Em que patamar de necessidades financeiras foi colocada a TACV, pela Covid 19? Quais as dívidas da companhia da TACV decorrentes do leasing de aeronaves? Que negociações foram feitas para conciliar o contrato de leasing de aeronaves com a interrupção de voos por causa do Corona vírus? Até onde pode ir, ainda, o Estado de Cabo Verde, neste processo de reabilitação da TACV?

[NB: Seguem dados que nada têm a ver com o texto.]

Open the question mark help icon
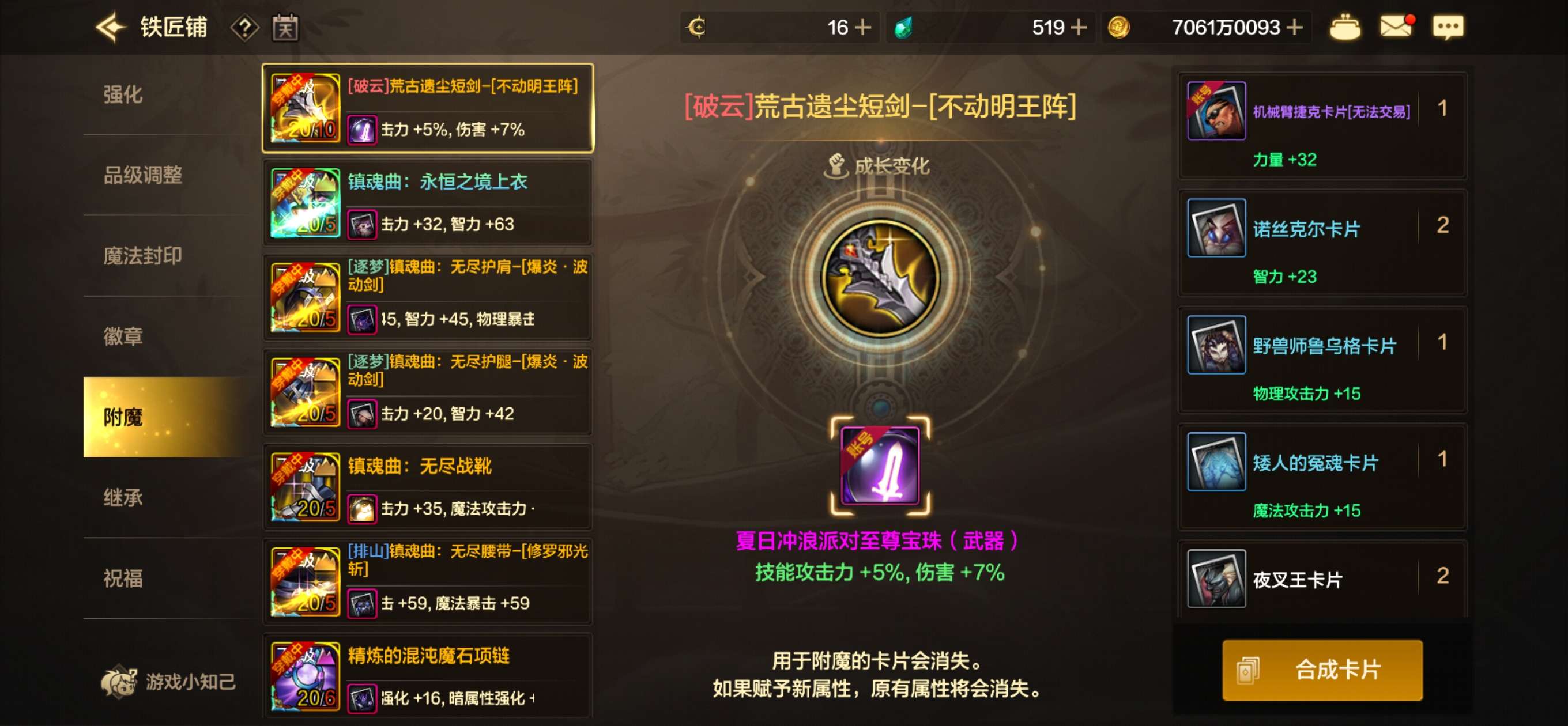The width and height of the screenshot is (1568, 726). pyautogui.click(x=244, y=28)
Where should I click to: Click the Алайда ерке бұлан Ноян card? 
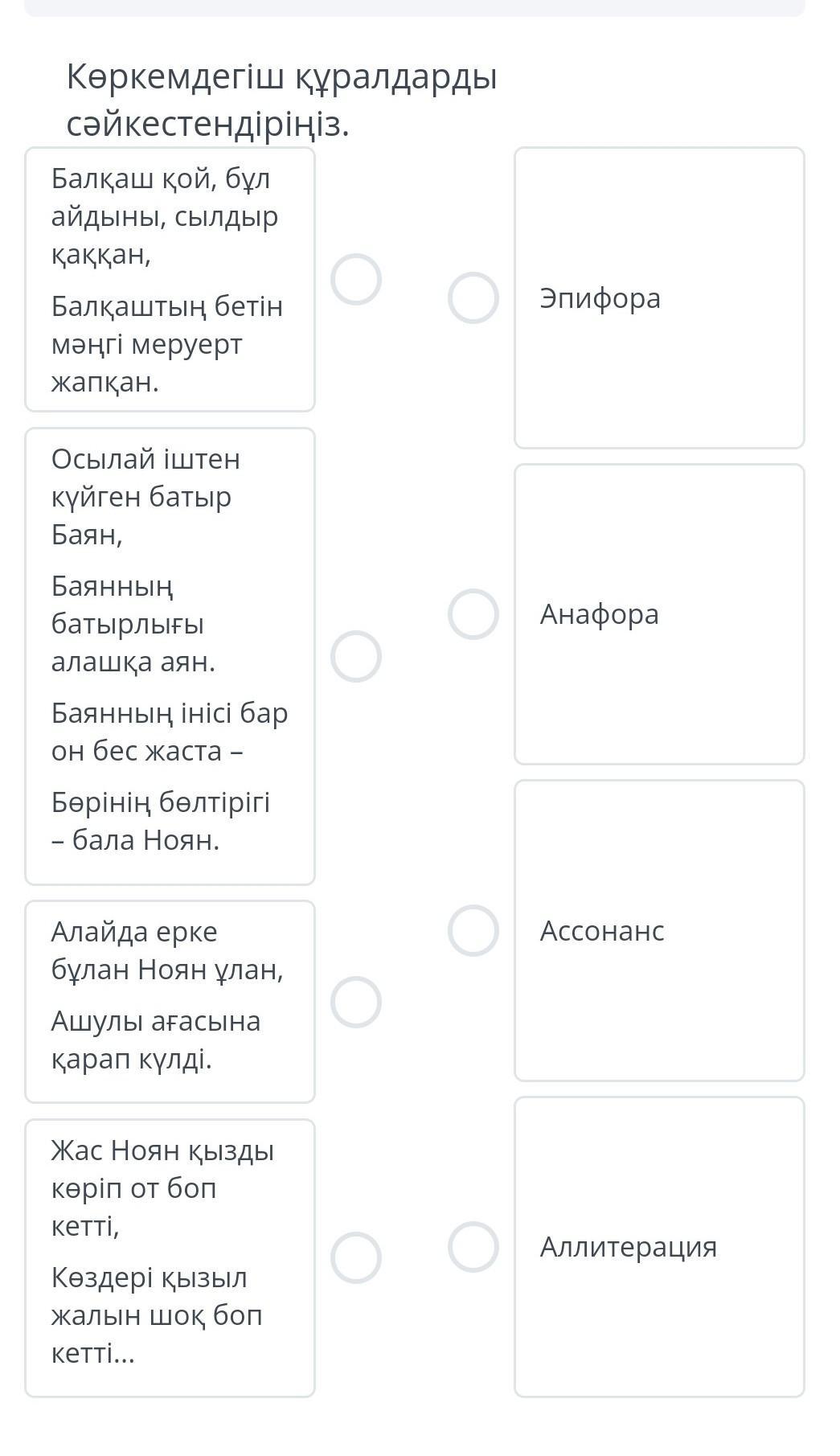click(x=170, y=1002)
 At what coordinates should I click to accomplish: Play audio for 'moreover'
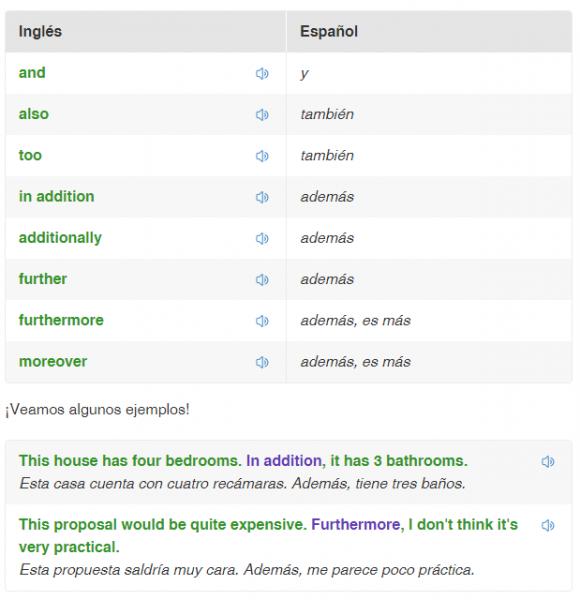(262, 362)
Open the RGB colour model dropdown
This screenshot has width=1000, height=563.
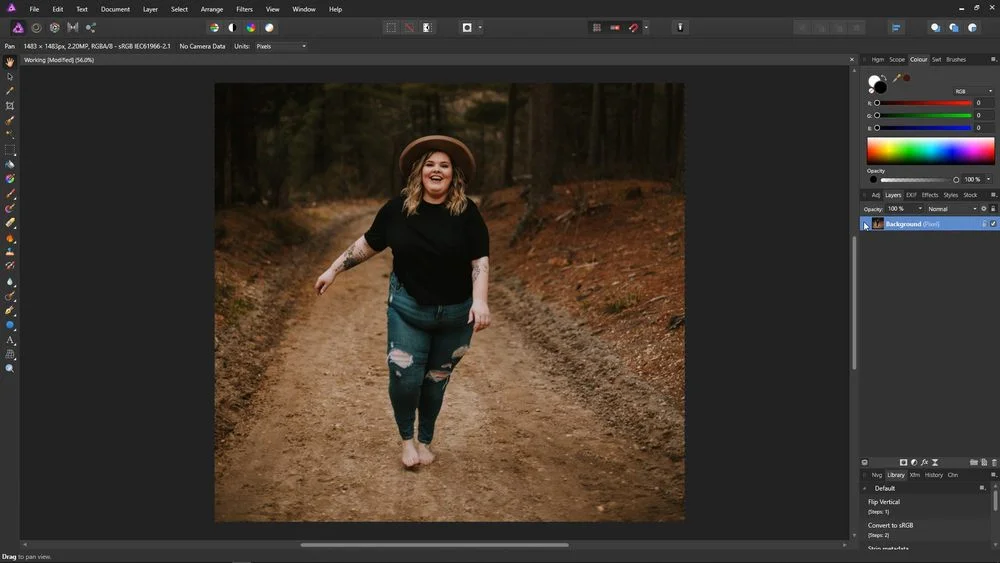click(972, 91)
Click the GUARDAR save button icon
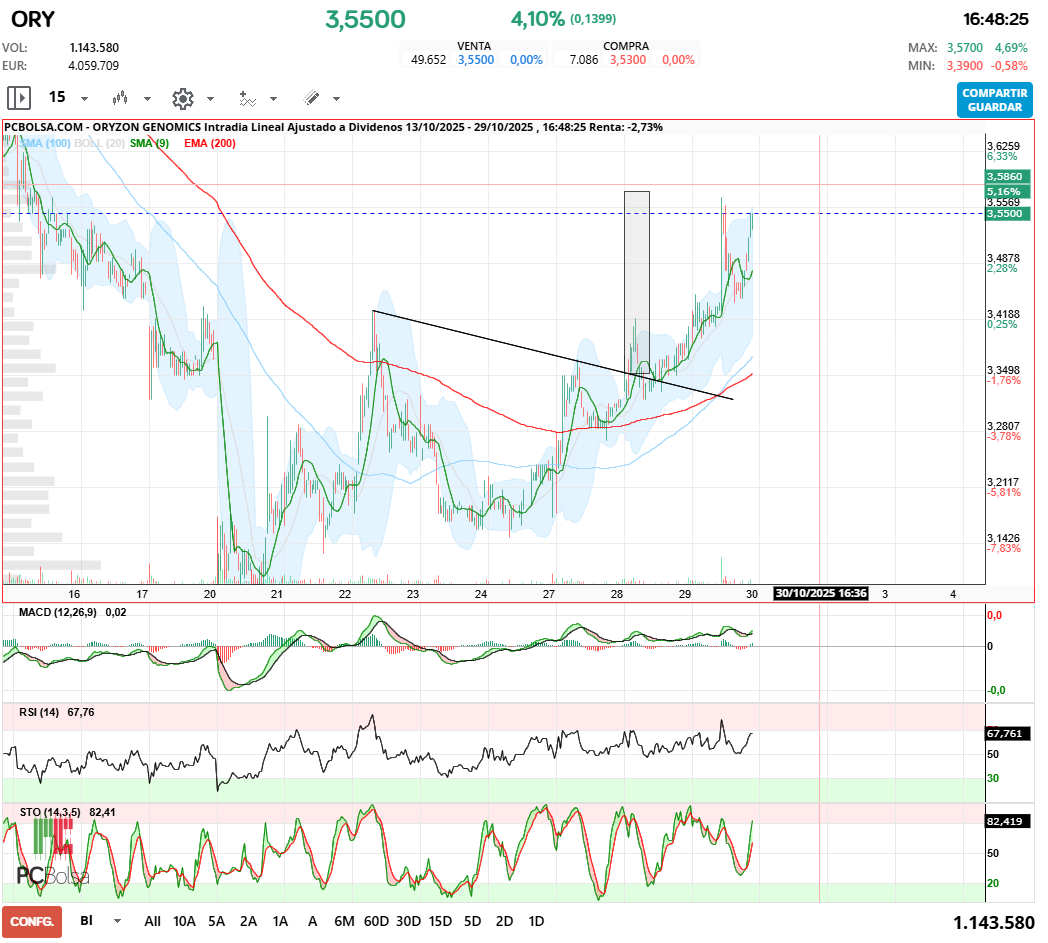 click(x=994, y=108)
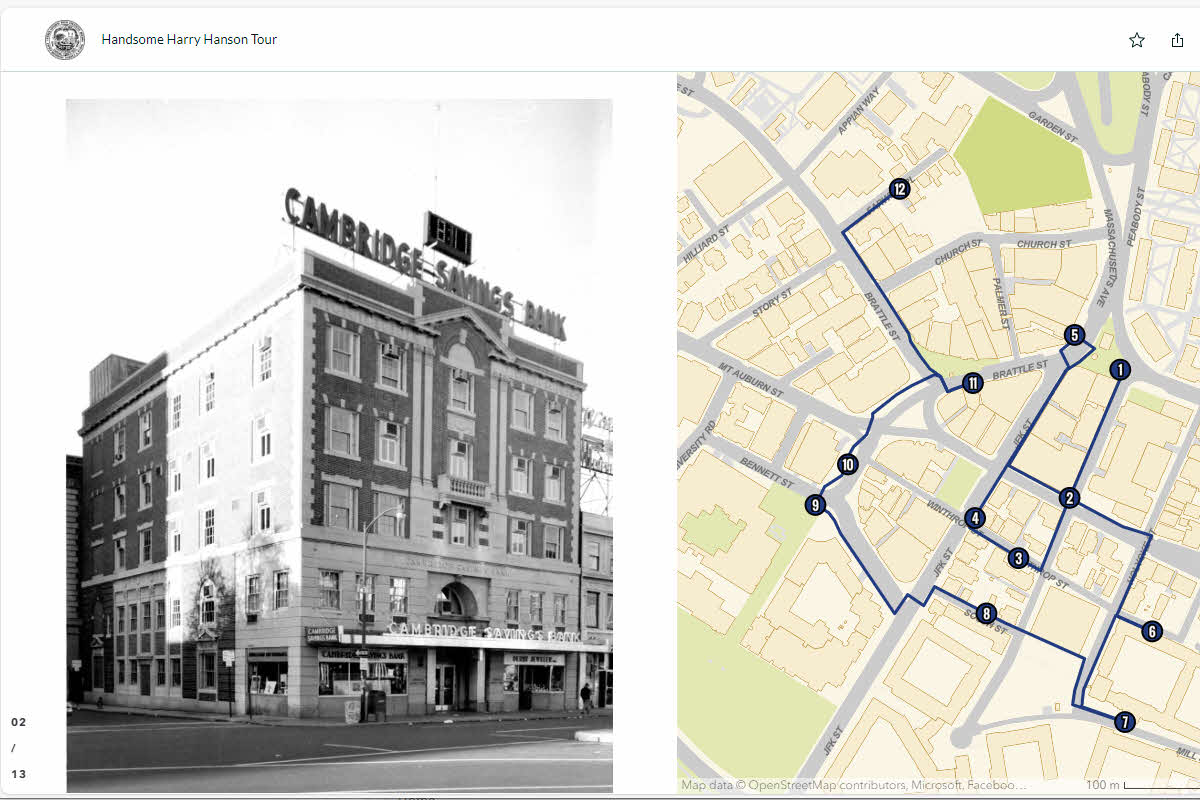Select tour stop marker 3

coord(1018,558)
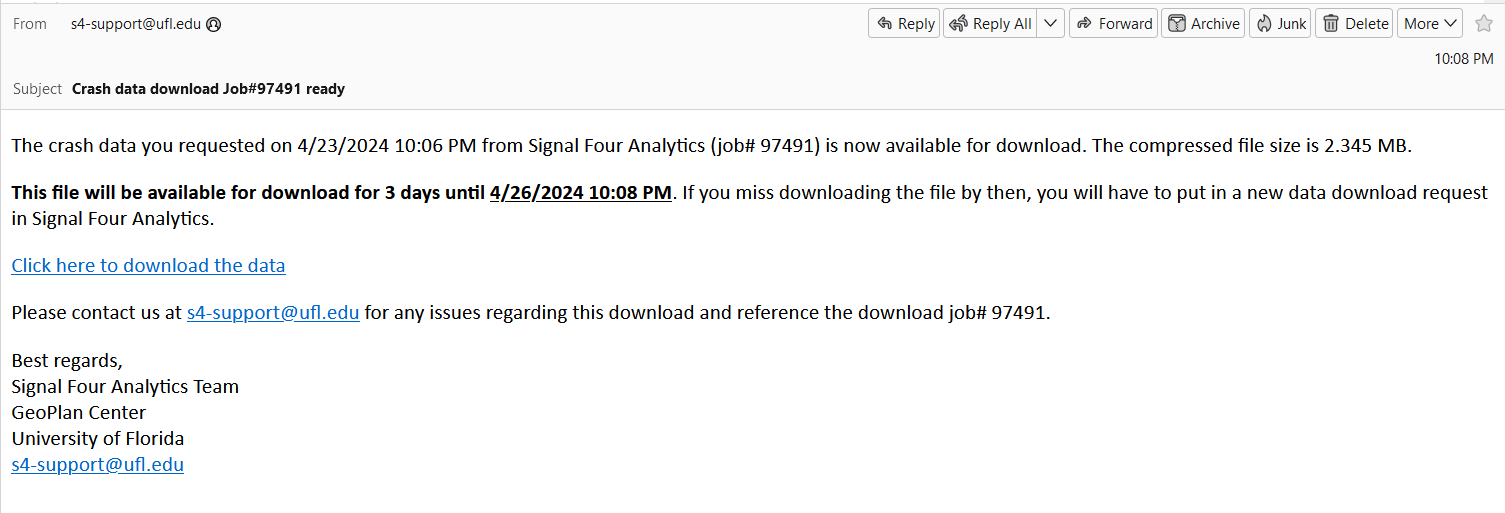The image size is (1505, 513).
Task: Click the contact icon beside sender address
Action: click(214, 24)
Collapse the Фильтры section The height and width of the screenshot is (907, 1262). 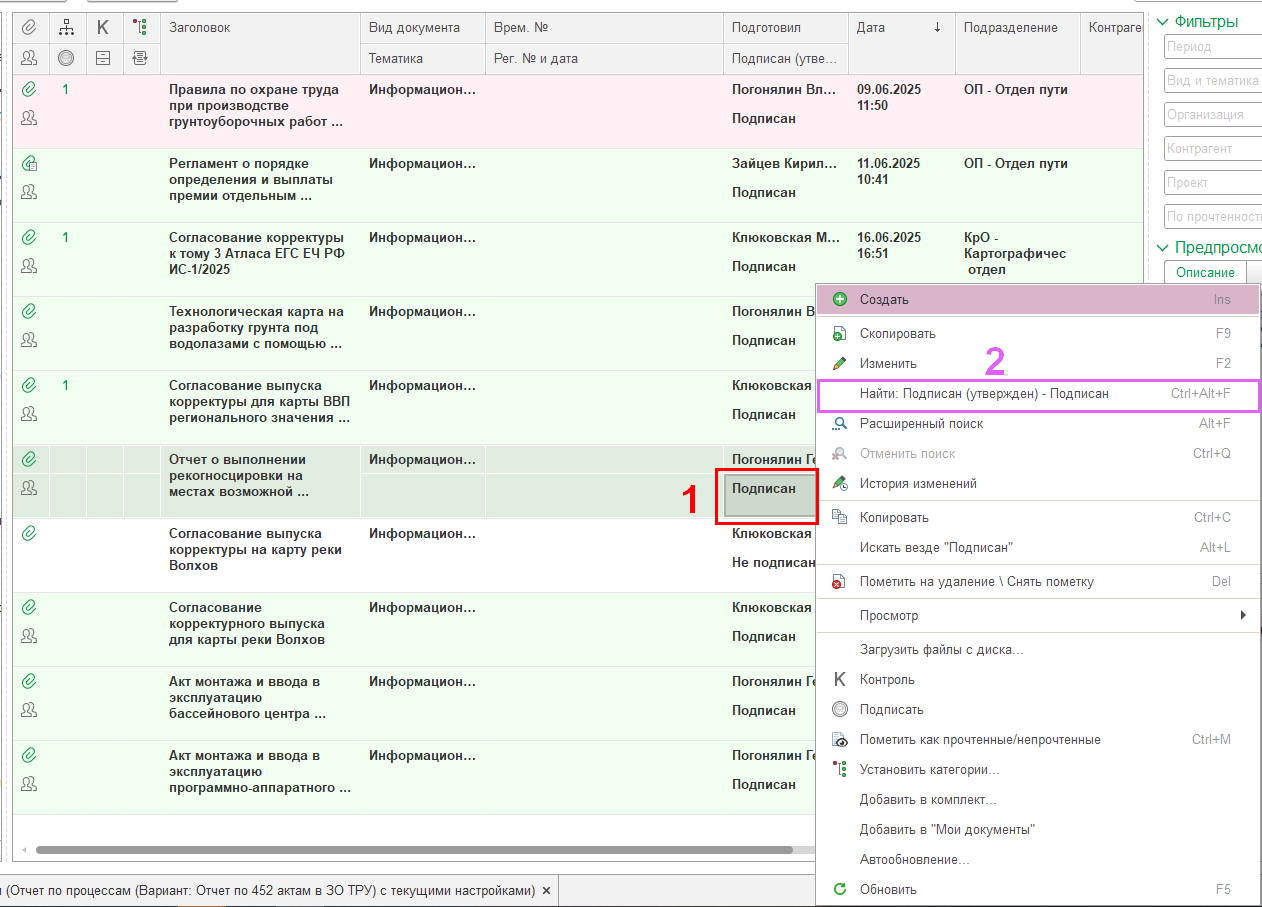tap(1162, 22)
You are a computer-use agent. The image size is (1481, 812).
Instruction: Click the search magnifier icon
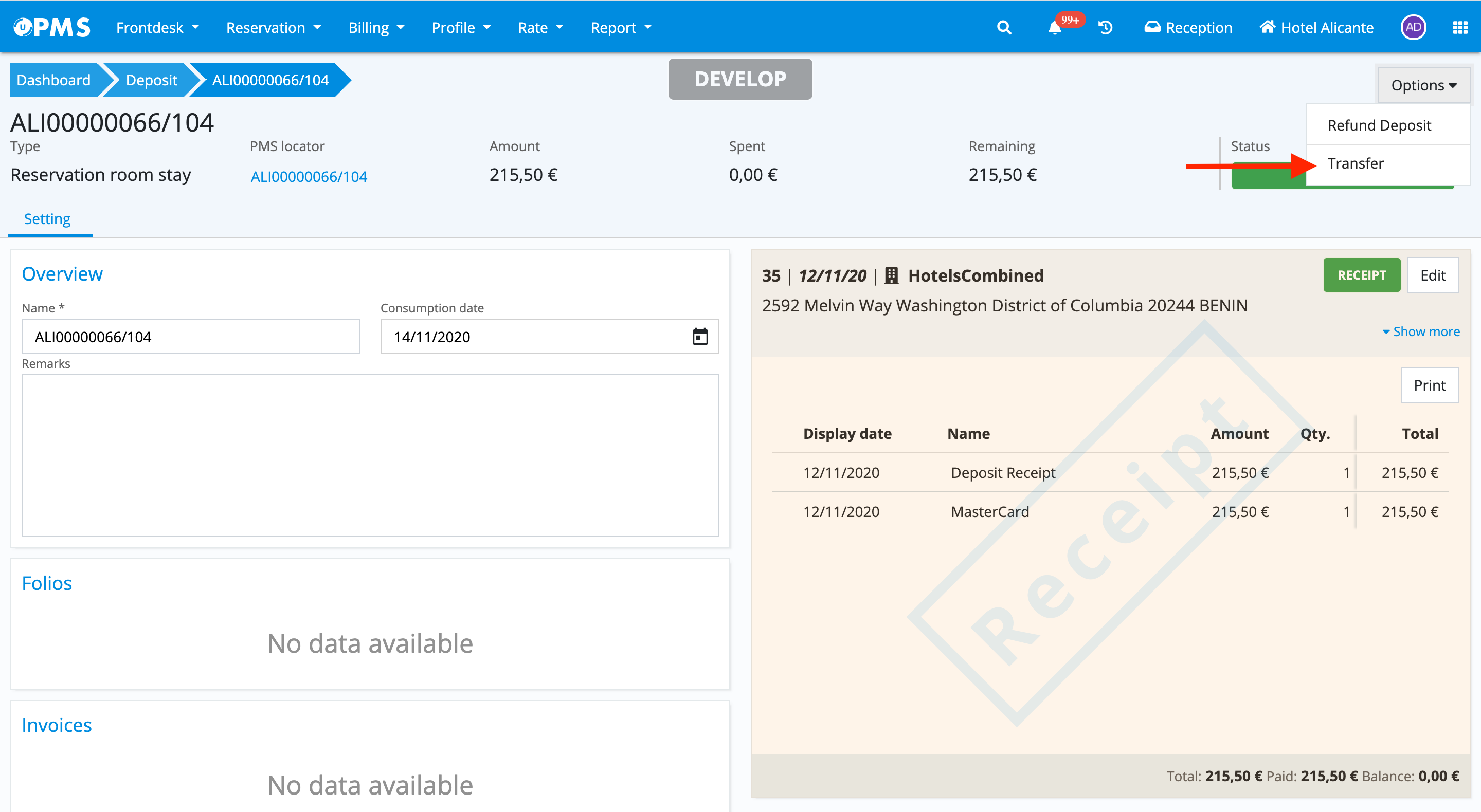coord(1004,28)
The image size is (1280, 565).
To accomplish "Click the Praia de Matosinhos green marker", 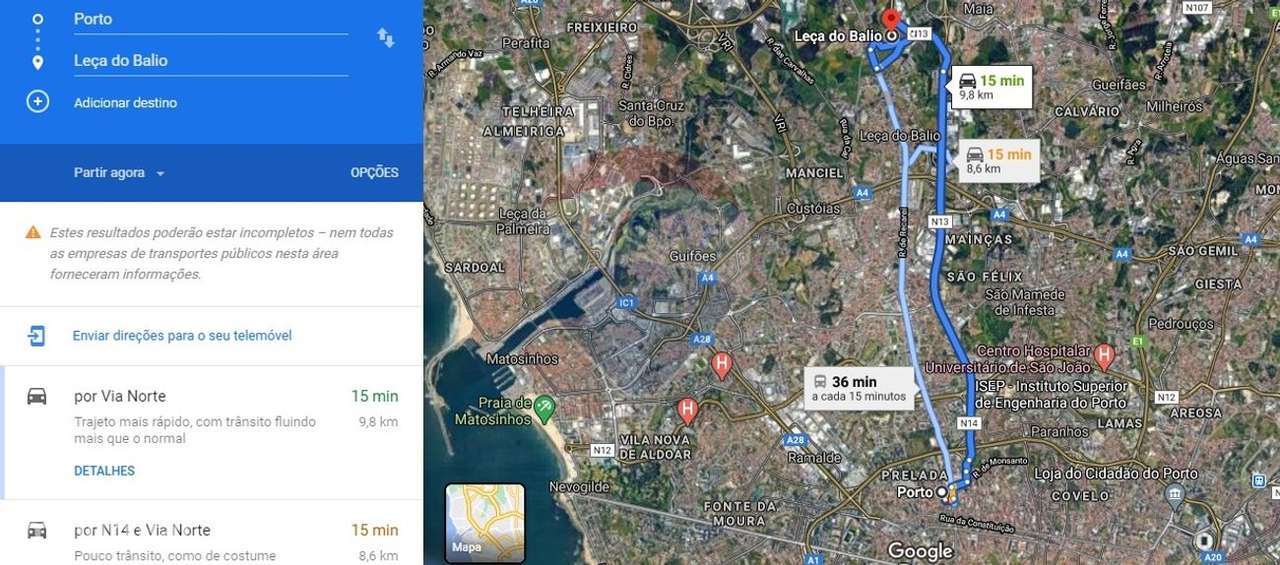I will click(x=544, y=407).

A cada dia que passa a situação vai-se deteriorando e percebe-se que há muitas dificuldades de entendimento entre os acionistas. Tudo indica que este processo já reuniu tudo para não dar certo. Medidas urgentes e disruptivas devem ser tomadas no sentido de um novo “RESET” e uma nova largada.  

Lições retiradas de experiências anteriores, com alguns traços de semelhança, fazem crer que estamos perante mais um caso de INSUCESSO de parceria público privado. Não estaremos perante uma situação que implica o resgate da participação acionista da Loftleidir Cabo Verde na TACV? Não se vislumbra uma situação de reestatização, muito semelhante ao da Electra? Qual a razão do fracasso? Da opção de privatização? Da parceria montada na privatização? Do processo de privatização? Vale a pena procurar as respostas para delas se retirar os ensinamentos que se impõem.

[1] Breakeven Load Factor (BLF) é a percentagem média de assentos que deve ser ocupada num voo médio com as tarifas médias atuais para que a receita de passageiros da companhia aérea fique equilibrada com as despesas operacionais da companhia aérea.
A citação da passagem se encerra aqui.